Adescata la vittima, fingendosi disponibile a consumare un rapporto sessuale occasionale, la derubava.

Permane costante l’attenzione e la vigilanza dei Carabinieri della Compagnia di Montella nell’ambito dei servizi finalizzati alla prevenzione e la repressione dei reati, nel quadro delle misure disposte dal Comando Provinciale di Avellino. L’articolata attività di indagine ha permesso di trarre in arresto una 22enne, di origine romena, pluripregiudicata, da tempo domiciliata a Foggia. Grazie all’approfondita conoscenza del territorio e delle realtà locali, su segnalazione della locale Polizia Municipale, i Carabinieri dell’Aliquota Radiomobile venivano a conoscenza che due donne, in abiti succinti, stavano cercando di adescare anziani signori davanti ad alcuni bar di Montella.
Le immediate ricerche permettevano di intercettare e bloccare le due giovani che venivano trovate in possesso di numerosi contraccettivi. Essendo sprovviste di documenti, per accertare la loro identità, i Carabinieri le sottoponevano a rilievi fotosegnaletici. E proprio grazie a tale procedura, oltre ad accertare che entrambe erano gravate di numerosi precedenti penali per reati contro il patrimonio, risultava che una delle due era destinataria di un ordinanza di custodia cautelare con sottoposizione agli arresti domiciliari.
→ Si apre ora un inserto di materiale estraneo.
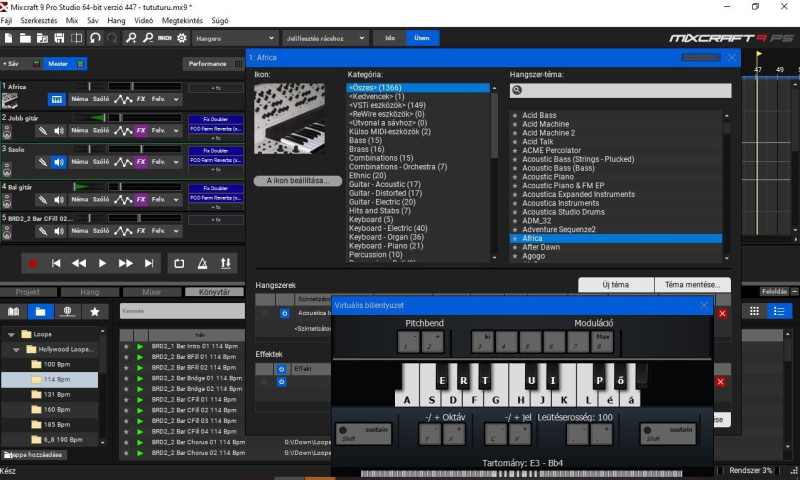Click the 'Téma mentése...' button
The image size is (800, 480).
pyautogui.click(x=692, y=285)
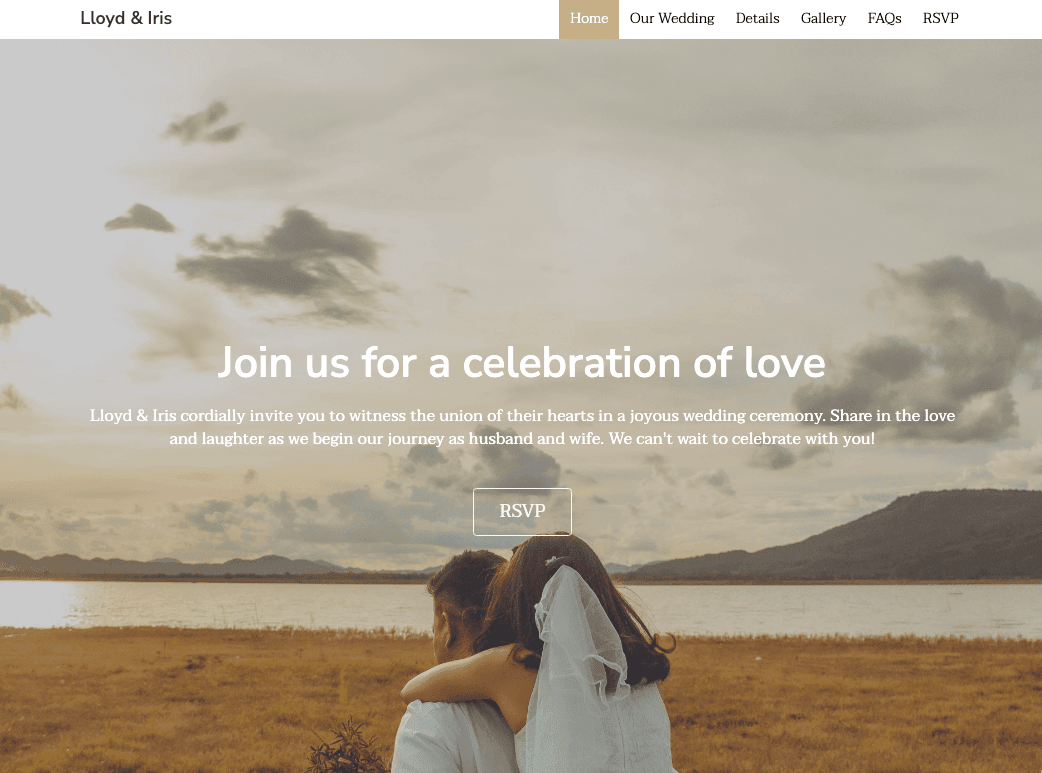Click the groom's head in photo

[465, 598]
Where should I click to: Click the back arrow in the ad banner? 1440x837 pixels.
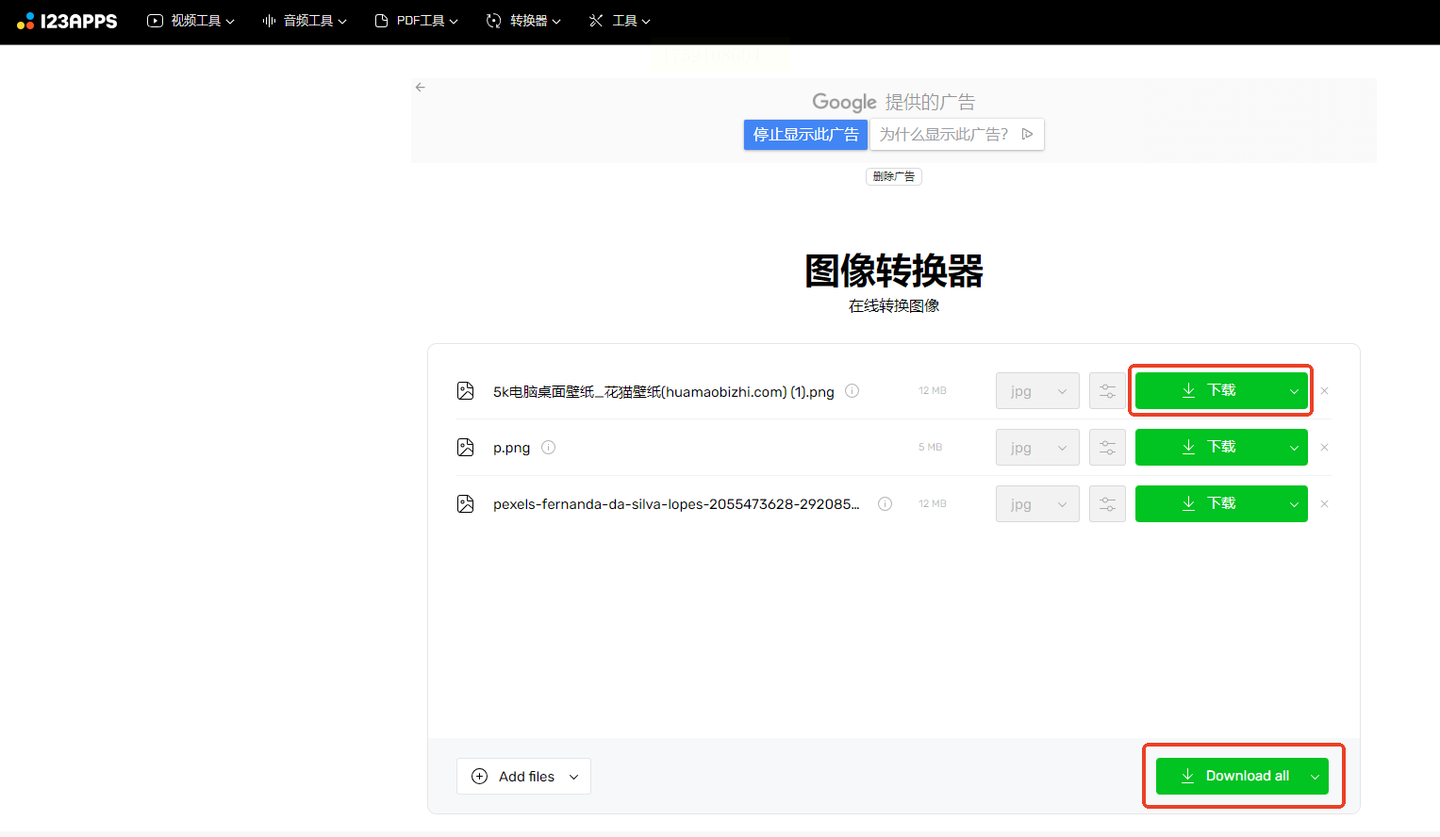point(421,87)
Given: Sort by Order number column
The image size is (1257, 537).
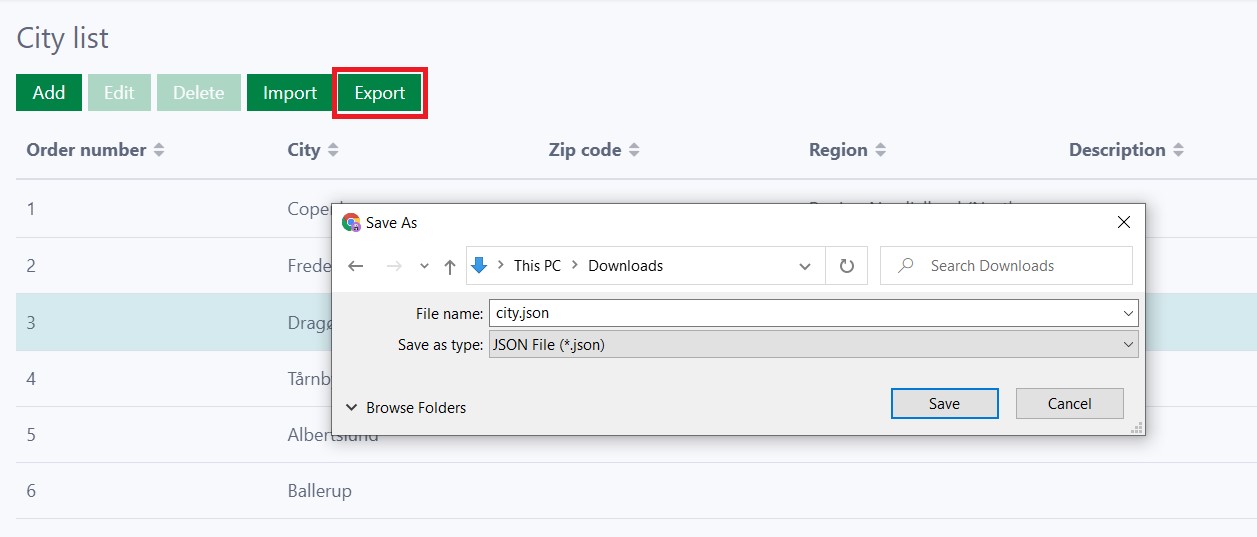Looking at the screenshot, I should point(159,150).
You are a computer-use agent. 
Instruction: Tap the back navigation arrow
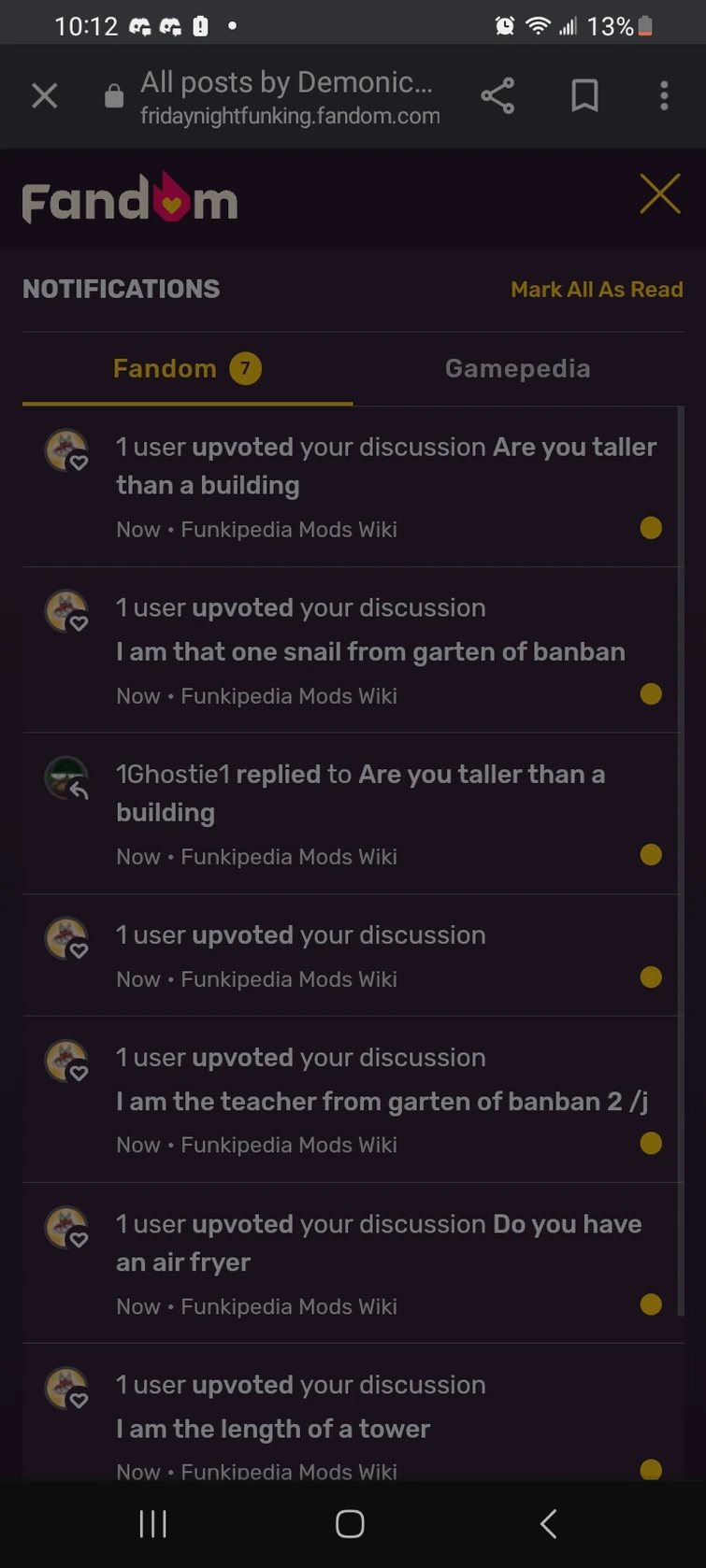click(x=547, y=1523)
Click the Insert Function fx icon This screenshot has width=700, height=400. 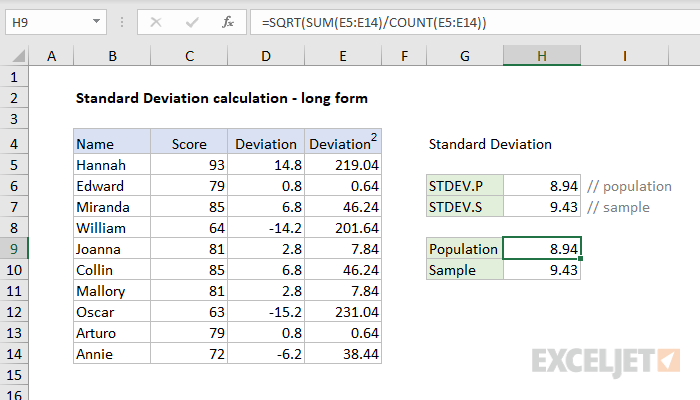tap(228, 23)
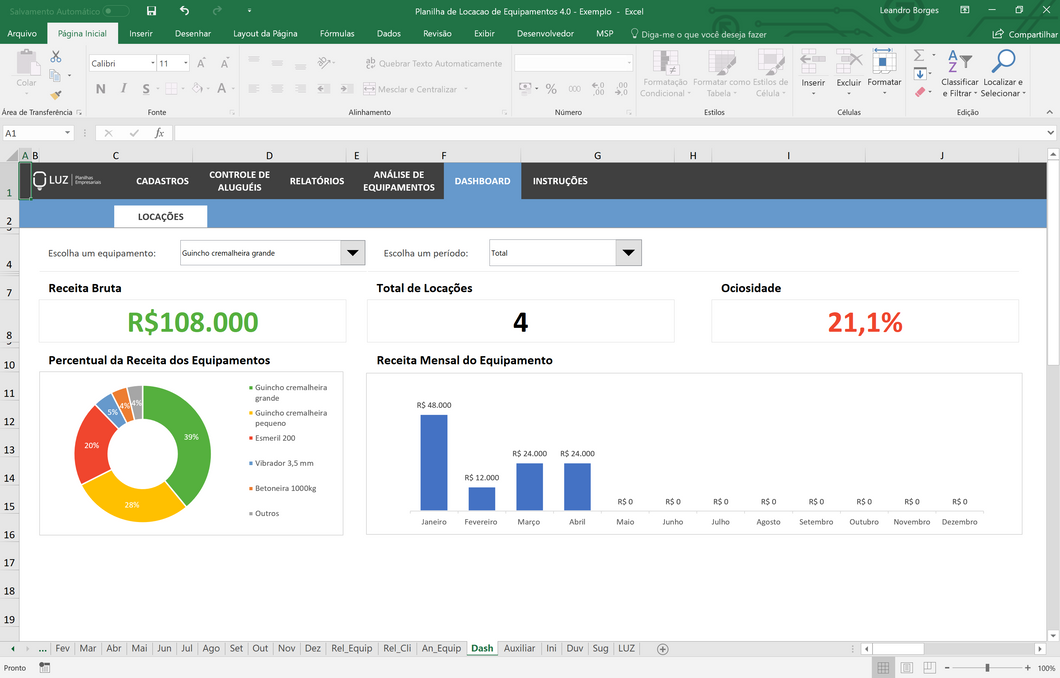Open the INSTRUÇÕES navigation button
Image resolution: width=1060 pixels, height=678 pixels.
click(x=560, y=181)
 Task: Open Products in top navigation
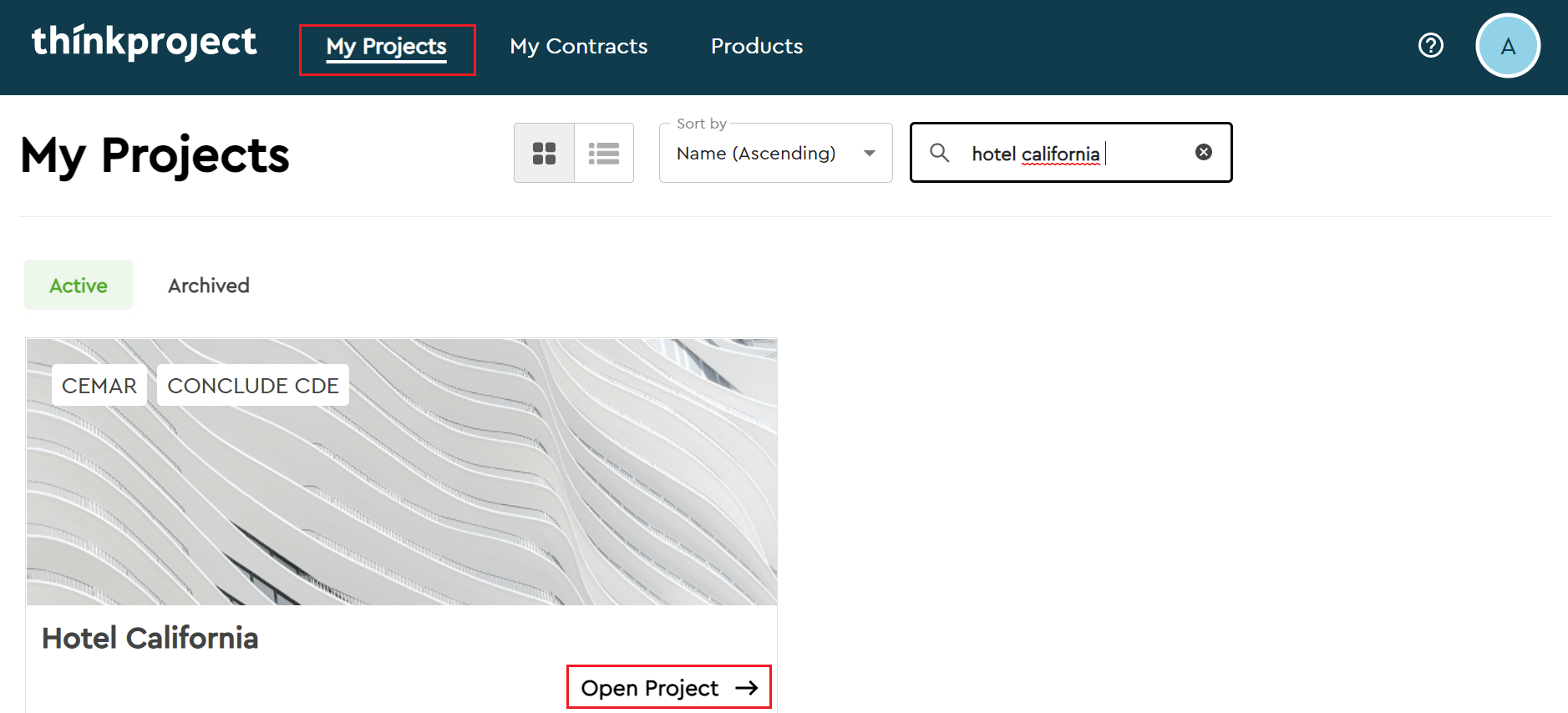click(756, 47)
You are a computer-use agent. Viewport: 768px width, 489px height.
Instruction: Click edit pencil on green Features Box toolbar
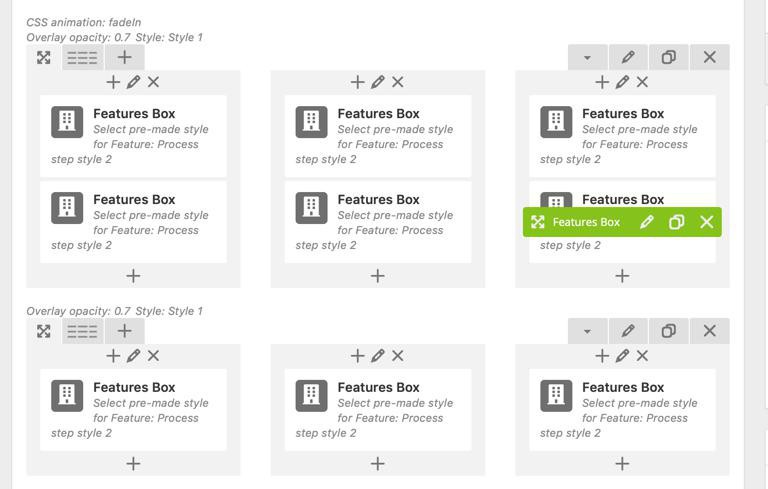(647, 222)
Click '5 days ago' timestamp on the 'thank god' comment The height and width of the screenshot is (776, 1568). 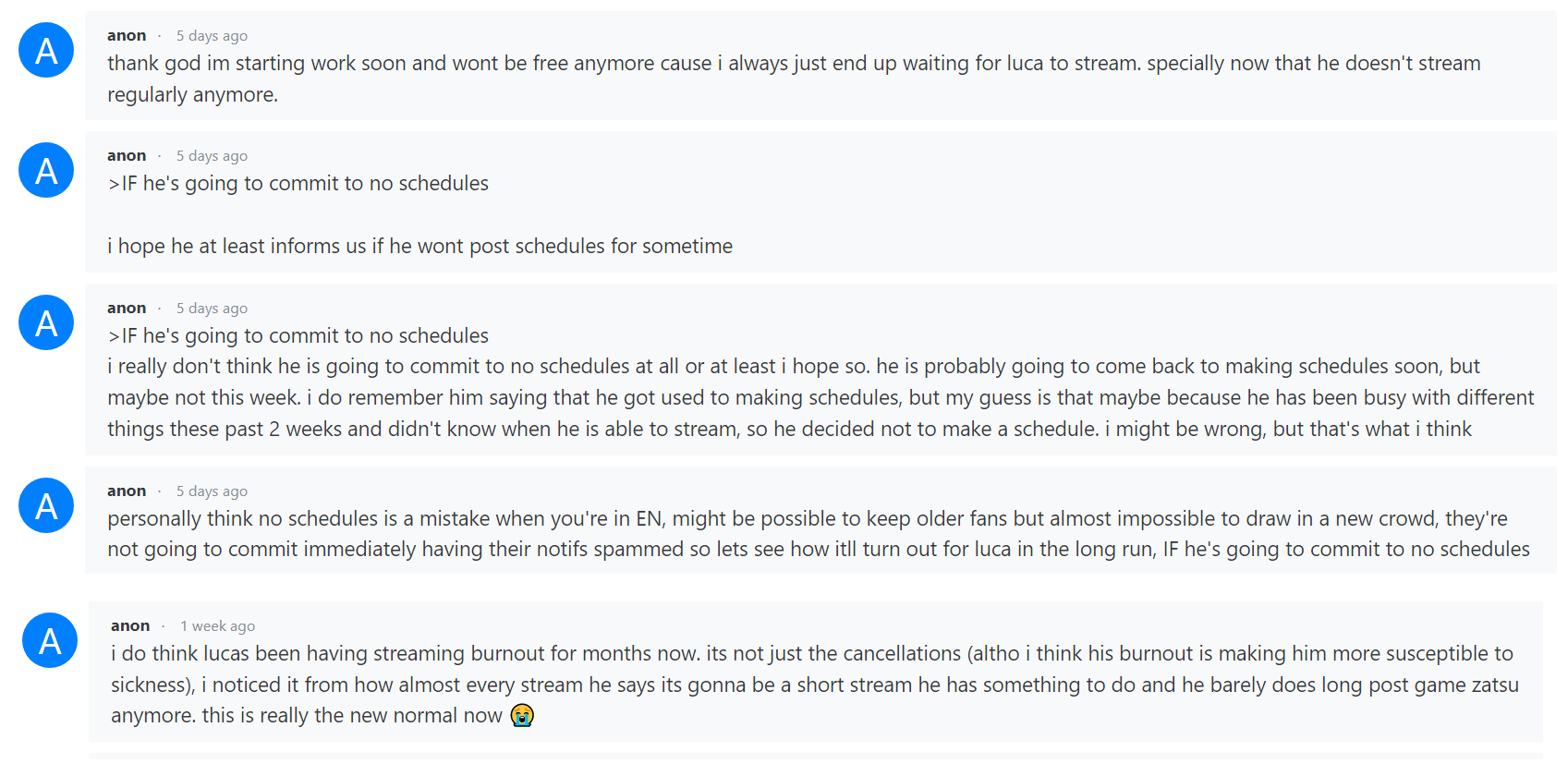(212, 35)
La stessa, prima di giungere in Irpinia, aveva vissuto a Messina dove, con il medesimo modus operanti, si era resa responsabile di alcuni furti: adescata la vittima, fingendosi disponibile a consumare un rapporto sessuale occasionale, la derubava. Per tali reati il GIP del Tribunale di Messina aveva emesso un ordine di esecuzione di misura cautelare disponendo gli arresti domiciliari per la donna che, tratta in arresto veniva quindi tradotta dai Carabinieri a Foggia. Per la 23enne sua connazionale, attesa l’illiceità della condotta posta in essere che rendeva ingiustificata la loro presenza in quel Comune, scattava la proposta per l’emissione della misura di prevenzione del Rimpatrio con Foglio di Via Obbligatorio.